L’email di Google sulle modifiche alla propria gestione della privacy, in vigore dal primo marzo, si è depositata nelle caselle di centinaia di milioni di persone non necessariamente interessate a riceverla.
È l’ennesima conferma della regola aurea non scritta della privacy su Internet. Più strumenti di controllo individuale compaiono, più si fa complicata una gestione serena dei propri dati sensibili.
Andrà peggio. Per aziende come Facebook, Google, Amazon, la stessa Microsoft che accetta da anni di perdere miliardi su Bing pur di guadagnare posizioni, conoscere abitudini e inclinazioni dei clienti è parte integrante del business.
In compenso sta prendendo piede tra gli addetti ai lavori un motore di ricerca alternativo, DuckDuckGo.
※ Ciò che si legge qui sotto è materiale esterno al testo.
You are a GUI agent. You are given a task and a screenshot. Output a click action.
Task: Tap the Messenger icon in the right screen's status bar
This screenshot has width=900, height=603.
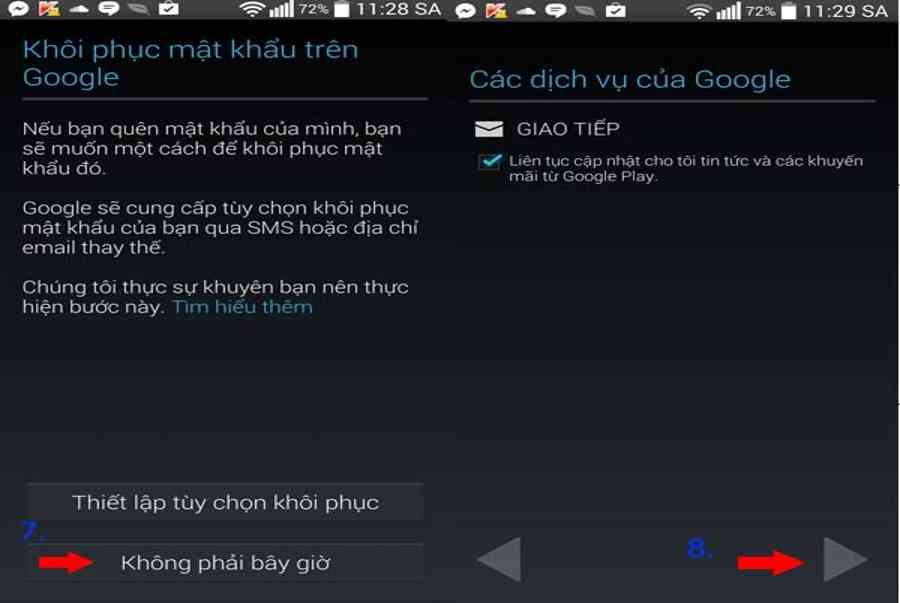(x=465, y=11)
Una goccia nell’oceano del mercato della ricerca (si avvicina lentamente al milione di richieste giornaliere su quasi 600 milioni nei soli Stati Uniti), con l’accento su una ricerca rispettosa della privacy di chi lo visita, come afferma il fondatore Gabriel Weinberg:
Over time, we got questions about our privacy policy. That wasn’t something I had thought about as much, but as I started researching it, it dawned on me that the privacy mentality we’ve taken is the right approach for users. Fundamentally, it just seems very creepy to know so much about users based on their search queries, which are very personal.
Potremmo ritrovarcelo da qui a qualche anno come motore di ricerca (più) fidato. O almeno disporre di un’alternativa in più.